Imho, we could do worse than reviving an idea from email's early days vs spam: negligible per-use charging. The idea was to tax emails at $0.0001 (or somesuch). Insignificant for actual users, but financially decimates high-volume, low-value spammers.

2 comments

The web is like that because content farms are optimizing the pages to be found by Google and Google doesn't know how to filter them out, so we really can't treat it as a problem independent of Google itself.
It isn't so much that 'google doesn't know how to filter them out' but there's nothing left after having filtered them out.

Nobody is producing real content that isn't behind a paywall.

There's nothing to find.

There is real content being drowned out by autogenerated SEO crap. I tried looking for rice cookers which didn't have non stick coatings, they do exist and some blog posts which talk about them but the top results are all stores which have just a generic category for rice cooker but generate 200 duplicate pages with the title changed to exactly match whatever your search term is. So it says "Ceramic rice cooker" but shows their generic listing of PTFE rice cookers.

Google search is constantly improving but the SEO spammers are improving faster.

I know this isn't true because I've used google for nearly two decades with good results. That information hasn't evaporated, it's just buried.
Fair.
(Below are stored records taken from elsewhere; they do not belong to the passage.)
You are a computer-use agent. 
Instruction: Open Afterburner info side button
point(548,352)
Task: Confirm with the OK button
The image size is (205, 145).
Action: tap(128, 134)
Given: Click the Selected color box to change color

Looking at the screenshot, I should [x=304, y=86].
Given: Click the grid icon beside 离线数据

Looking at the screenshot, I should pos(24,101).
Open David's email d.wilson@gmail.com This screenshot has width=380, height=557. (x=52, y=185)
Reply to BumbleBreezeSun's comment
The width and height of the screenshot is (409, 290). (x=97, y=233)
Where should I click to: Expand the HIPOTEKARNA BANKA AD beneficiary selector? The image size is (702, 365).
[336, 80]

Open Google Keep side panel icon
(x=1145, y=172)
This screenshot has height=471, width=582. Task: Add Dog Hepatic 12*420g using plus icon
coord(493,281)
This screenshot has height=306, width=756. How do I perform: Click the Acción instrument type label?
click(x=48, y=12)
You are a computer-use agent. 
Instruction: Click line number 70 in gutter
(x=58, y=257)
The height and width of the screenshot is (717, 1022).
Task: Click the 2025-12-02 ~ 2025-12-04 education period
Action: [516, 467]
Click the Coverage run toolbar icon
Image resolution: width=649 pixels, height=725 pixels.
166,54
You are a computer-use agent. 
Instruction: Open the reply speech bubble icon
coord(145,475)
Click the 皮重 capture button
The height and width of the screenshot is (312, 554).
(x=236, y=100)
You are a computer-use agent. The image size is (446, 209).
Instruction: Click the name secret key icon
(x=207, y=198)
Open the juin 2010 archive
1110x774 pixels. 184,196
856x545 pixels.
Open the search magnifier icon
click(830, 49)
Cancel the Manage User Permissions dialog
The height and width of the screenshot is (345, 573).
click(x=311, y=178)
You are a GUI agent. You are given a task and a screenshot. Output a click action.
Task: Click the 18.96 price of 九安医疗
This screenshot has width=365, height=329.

The fact that Google exists + the fact that Google serves a huge amount of traffic + the fact that Google is unable / unwilling to filter out content farms = incentive to content farm.

If there were no Google though, we'd likely have the same thing.

So I guess the only reality that avoids incentivizing them is one where (1) there is a massive traffic generator & (2) that massive traffic generator severely disincentizes content farms.

In theory proof-of-work with increasing cost based on subjective untrustworthyness might work.